On a long ago October day, a messianically determined 41-year-old Genoese navigator and his three shiploads of fed-up seamen “discovered” America/the Americas: actually what he first found was an island in the Bahamas, so at least he was in the hemispherical ballpark. Fourteen years after his fateful trip, he went on to whatever afterlife was in store for him (possibly a hot one), having lived to 55, a ripe old age, medievally speaking. History had been turned on its blood-soaked head…

I hereby bless my $5,000,000 fee but that still won’t make up for “The Island Of Dr. Moreau”

…as it is in the ship-shapeless screenplay concocted by Mario Puzo, John Briley and Cary Bates, directed in slapdash manner by John Glen. He’d helmed four of the weakest 007 flicks (Octopussy, A View To A Kill, The Living Daylights, Licence To Kill) and one (For Your Eyes Only) that was okay. FYEO is a masterpiece next to this limburger milkshake, which, apart from some decent at-sea shots, is 120 minutes of poorly cast malarkey, a slop job of sentiment (who knew Chris was so considerate of the natives?: no one who lived then) and swashbuckling (another thing he wasn’t, unless you consider slavery and genocidal slaughter rollicking). Even with all the expense, it looks like it was made for TV, and the locations (Spain, Portugal, Malta, the U.S. Virgin Islands) are not well used. When then-current 007 Timothy Dalton bailed, a last-minute shove-him-in replacement for the lead was French actor Georges Corraface, who’s about as persuasive and commanding as a guy in a shampoo commercial. He’s 3rd-billed behind Marlon Brando (wasting our time and stealing five million bucks as Inquisition heretic hunter Torquemada) and Tom Selleck (as King Ferdinand: we repeat, Tom Selleck as Ferdinand); both are glorified cameos. There are bemusing early appearances from Benicio Del Toro, 24, and Catherine Zeta-Jones, 22 in her feature debut as Chris’s mistress: they look like teenagers and pretty much act like it: talent evolved.

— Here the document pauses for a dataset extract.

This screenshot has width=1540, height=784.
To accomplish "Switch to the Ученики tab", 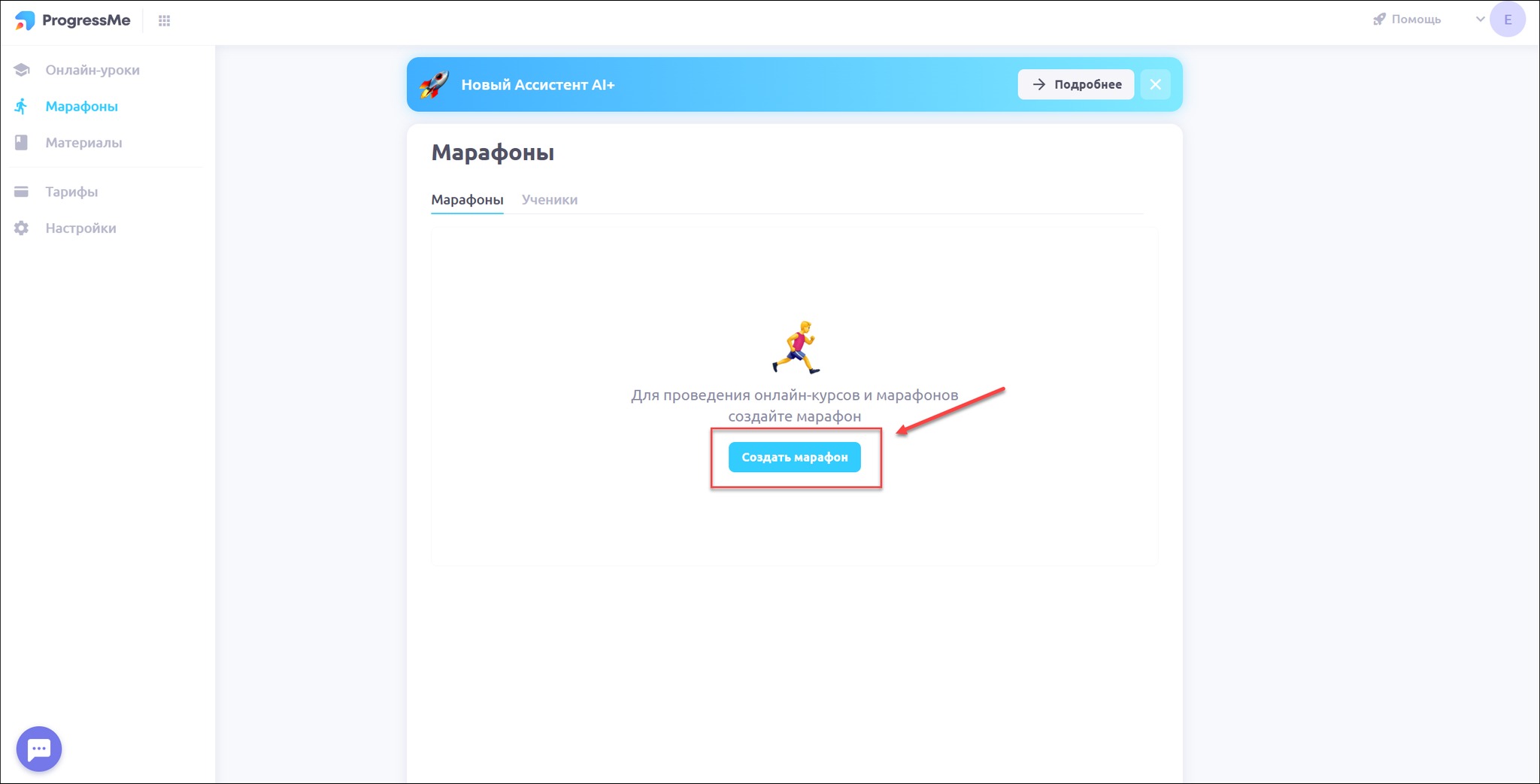I will (x=550, y=200).
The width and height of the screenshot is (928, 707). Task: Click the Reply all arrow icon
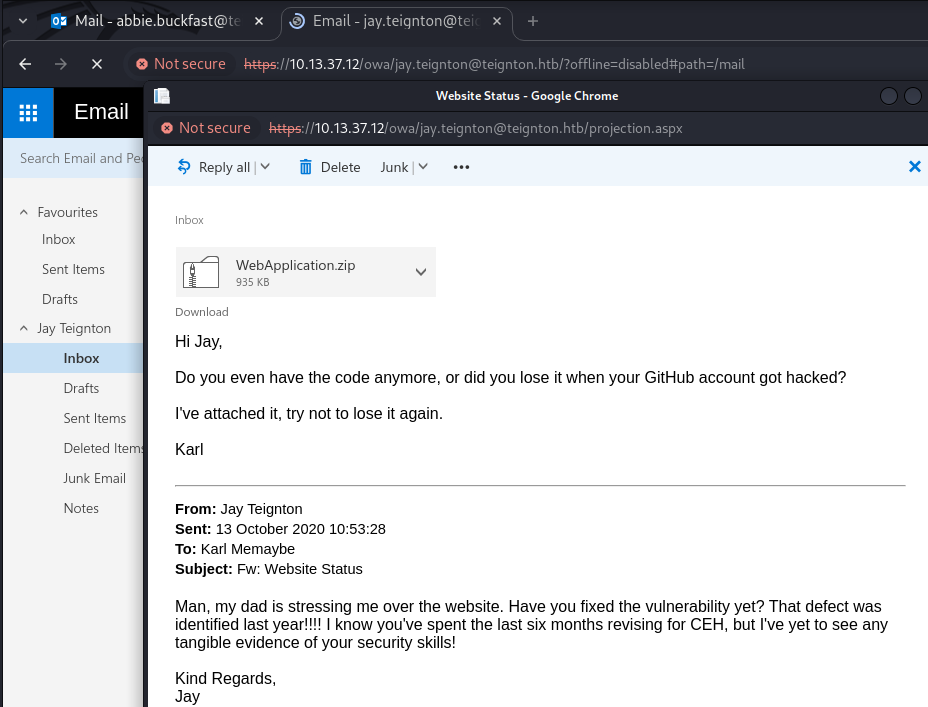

Senor, this is Benicio you

Rivaling the Old World’s incestuous battles over who had the right to pillage the next valley, the production launched an armada of lawsuits among executives, actors, relatives, creditors and rival filmmakers. Brando asked his name be removed from the credits. He kept the 5mil.

Aboard & bored or ashore & asleep: Rachel Ward (a flirty Queen Isabella), Robert Davi, Oliver Cotton (makeup has him looking kin to the Wolfman), Peter Guinness, Michael Gothard, Nigel Terry, Mathieu Carrière, Christopher Chaplin (Charlie’s son) and Branscombe Richmond.

Laugh, but Tom’s actually better than Marlon

* The tale told before—The Life Of Christopher Columbus, (a 1916 silent); Christopher Columbus, British-made in 1949, with Fredric March; the 1951 Franco-blessed Spanish production Dawn Of America; and a lavish 1985 Italian-made miniseries Christopher Columbus (well-regarded, with a quite impressive cast).